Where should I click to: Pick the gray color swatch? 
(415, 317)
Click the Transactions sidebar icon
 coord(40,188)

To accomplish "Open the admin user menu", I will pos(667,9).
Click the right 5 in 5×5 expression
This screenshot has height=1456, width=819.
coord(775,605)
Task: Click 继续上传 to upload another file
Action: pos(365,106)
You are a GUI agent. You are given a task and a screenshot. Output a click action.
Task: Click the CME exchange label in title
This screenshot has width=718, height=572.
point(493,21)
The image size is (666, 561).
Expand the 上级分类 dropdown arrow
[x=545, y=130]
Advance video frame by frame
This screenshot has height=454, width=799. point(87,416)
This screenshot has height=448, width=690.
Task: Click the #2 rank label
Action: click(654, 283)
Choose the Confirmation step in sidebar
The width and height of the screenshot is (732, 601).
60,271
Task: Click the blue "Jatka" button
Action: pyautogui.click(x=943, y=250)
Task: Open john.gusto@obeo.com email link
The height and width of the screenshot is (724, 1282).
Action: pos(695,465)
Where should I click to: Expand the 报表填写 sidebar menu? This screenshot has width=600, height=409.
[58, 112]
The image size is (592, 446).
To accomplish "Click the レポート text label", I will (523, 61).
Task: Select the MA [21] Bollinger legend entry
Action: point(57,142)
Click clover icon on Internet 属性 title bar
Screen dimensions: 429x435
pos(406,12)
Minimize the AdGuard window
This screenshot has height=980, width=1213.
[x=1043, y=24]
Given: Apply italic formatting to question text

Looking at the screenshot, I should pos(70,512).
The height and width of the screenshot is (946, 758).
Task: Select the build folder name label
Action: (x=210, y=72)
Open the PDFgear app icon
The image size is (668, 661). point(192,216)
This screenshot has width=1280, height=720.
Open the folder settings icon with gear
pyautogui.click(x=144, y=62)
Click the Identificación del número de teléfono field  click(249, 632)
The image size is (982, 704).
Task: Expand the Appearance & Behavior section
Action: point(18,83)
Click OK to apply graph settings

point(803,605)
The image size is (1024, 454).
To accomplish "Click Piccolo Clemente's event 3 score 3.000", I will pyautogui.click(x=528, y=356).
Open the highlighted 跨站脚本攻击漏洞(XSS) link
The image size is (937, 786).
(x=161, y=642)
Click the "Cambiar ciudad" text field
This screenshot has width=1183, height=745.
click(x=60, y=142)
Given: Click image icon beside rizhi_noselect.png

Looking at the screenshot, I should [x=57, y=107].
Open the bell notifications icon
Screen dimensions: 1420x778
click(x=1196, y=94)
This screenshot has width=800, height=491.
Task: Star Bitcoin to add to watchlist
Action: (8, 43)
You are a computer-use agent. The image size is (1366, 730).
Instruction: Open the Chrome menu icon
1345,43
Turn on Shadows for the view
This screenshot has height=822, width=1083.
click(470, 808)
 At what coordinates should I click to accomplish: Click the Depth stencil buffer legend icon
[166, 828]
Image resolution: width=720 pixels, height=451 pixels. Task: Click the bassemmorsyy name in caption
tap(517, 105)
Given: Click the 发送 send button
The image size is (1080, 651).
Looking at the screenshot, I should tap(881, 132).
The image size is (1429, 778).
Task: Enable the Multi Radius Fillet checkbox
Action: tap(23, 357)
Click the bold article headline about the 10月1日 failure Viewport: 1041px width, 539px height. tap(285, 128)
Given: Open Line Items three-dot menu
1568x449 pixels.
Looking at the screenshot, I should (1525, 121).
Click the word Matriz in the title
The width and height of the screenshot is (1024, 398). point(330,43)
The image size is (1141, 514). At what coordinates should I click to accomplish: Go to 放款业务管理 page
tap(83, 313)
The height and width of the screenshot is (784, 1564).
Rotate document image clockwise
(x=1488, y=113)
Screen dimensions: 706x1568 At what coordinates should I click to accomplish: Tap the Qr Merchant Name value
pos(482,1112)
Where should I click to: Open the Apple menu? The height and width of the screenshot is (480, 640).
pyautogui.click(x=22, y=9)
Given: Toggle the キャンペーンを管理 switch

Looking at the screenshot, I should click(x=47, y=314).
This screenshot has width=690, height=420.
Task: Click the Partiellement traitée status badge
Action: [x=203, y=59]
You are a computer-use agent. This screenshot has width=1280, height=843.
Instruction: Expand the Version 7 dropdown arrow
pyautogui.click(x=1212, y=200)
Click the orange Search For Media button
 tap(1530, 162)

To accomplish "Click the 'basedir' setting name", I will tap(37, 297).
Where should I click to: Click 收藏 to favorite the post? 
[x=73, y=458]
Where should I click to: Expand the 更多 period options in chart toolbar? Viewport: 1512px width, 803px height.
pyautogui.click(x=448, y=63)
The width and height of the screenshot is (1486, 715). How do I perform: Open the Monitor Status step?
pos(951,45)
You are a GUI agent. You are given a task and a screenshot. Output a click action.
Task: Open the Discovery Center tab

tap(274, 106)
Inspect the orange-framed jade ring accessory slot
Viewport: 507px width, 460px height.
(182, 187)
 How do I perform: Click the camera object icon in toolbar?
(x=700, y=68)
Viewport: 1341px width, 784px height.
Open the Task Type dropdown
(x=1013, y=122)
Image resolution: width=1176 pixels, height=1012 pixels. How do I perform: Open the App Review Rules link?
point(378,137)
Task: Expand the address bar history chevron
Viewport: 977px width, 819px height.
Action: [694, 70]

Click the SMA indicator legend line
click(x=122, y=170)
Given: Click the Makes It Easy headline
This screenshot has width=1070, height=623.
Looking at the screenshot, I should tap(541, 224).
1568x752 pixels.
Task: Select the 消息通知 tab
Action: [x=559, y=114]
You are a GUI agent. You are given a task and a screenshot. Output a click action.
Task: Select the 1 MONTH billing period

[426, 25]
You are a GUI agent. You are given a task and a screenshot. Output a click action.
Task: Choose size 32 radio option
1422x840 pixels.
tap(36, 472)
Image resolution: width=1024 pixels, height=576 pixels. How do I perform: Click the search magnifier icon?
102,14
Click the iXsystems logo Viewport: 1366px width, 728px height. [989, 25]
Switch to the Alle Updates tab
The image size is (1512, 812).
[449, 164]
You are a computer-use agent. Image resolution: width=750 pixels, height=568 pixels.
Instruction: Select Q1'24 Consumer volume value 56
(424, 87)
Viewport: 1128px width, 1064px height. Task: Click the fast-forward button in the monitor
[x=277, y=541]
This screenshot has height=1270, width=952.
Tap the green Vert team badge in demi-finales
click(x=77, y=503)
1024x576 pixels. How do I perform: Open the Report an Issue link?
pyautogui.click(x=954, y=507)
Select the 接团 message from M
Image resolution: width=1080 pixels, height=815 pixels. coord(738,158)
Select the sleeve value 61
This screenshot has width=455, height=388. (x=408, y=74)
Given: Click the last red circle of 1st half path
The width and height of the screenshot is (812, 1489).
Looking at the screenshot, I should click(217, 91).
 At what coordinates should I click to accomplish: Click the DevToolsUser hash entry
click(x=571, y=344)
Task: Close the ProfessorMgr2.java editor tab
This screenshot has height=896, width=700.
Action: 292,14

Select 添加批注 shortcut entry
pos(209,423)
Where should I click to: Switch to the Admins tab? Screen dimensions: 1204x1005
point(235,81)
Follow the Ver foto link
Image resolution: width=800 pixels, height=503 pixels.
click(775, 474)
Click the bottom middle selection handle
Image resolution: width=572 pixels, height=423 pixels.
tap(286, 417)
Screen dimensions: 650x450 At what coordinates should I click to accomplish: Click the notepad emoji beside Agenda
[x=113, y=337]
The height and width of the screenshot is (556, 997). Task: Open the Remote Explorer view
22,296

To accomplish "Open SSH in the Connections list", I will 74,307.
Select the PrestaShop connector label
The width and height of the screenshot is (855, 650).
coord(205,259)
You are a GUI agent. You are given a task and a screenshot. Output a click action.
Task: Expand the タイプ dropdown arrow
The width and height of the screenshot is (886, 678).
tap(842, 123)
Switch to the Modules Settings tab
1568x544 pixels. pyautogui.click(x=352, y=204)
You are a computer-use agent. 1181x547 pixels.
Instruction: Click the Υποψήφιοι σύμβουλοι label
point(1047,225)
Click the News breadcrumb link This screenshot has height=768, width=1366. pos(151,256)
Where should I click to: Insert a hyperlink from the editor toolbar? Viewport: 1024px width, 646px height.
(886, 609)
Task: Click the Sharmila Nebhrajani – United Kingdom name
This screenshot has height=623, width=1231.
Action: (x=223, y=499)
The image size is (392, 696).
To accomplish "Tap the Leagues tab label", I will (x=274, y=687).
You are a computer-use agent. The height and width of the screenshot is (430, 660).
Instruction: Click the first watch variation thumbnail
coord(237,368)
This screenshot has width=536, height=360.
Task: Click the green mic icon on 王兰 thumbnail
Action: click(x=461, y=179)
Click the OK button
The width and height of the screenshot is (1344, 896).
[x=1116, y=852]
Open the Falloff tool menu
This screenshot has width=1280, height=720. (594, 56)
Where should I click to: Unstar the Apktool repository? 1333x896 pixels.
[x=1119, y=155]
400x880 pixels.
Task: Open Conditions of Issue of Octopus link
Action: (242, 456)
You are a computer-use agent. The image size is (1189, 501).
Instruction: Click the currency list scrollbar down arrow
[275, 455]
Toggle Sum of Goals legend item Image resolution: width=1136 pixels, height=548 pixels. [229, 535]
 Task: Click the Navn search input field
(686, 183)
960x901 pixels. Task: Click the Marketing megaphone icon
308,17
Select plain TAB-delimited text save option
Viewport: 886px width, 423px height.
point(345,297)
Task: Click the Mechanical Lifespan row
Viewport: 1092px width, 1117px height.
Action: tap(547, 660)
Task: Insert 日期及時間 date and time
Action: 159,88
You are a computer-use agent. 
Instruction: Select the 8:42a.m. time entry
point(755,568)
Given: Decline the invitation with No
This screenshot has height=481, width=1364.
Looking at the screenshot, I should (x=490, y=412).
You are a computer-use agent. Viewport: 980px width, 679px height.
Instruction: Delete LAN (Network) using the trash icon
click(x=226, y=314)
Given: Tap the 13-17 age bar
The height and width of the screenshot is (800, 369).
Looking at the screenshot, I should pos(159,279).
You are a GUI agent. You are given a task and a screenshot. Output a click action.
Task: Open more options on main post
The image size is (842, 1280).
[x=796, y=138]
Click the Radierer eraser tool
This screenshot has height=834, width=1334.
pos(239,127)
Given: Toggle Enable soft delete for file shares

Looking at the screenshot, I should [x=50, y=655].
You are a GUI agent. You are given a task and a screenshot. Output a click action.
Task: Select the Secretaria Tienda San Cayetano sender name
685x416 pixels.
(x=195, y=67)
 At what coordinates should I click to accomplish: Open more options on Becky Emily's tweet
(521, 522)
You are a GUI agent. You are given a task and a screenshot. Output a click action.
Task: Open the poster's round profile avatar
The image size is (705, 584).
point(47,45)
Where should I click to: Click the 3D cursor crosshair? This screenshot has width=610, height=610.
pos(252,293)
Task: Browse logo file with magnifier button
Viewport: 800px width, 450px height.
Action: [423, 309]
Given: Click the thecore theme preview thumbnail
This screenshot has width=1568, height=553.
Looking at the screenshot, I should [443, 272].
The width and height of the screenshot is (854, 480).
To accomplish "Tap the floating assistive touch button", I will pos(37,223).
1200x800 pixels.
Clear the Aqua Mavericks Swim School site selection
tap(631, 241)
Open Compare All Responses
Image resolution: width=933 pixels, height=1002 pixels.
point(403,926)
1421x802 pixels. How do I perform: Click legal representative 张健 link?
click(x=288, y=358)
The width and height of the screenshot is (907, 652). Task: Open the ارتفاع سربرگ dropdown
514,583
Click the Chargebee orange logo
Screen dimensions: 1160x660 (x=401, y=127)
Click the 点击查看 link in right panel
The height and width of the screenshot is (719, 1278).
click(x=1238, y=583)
────────
**WORK ORDER**: Set down, exactly as they stand above, the lines starting with the line with "This screenshot has height=822, width=1083." and going on through the line with "Given: Open Line Items three-dot menu", and no others.

**RESPONSE TO THIS EXERCISE**:
This screenshot has height=822, width=1083.
click(470, 808)
 At what coordinates should I click to accomplish: Click the Depth stencil buffer legend icon
[166, 828]
Image resolution: width=720 pixels, height=451 pixels. Task: Click the bassemmorsyy name in caption
tap(517, 105)
Given: Click the 发送 send button
The image size is (1080, 651).
Looking at the screenshot, I should tap(881, 132).
The image size is (1429, 778).
Task: Enable the Multi Radius Fillet checkbox
Action: tap(23, 357)
Click the bold article headline about the 10月1日 failure Viewport: 1041px width, 539px height. tap(285, 128)
Given: Open Line Items three-dot menu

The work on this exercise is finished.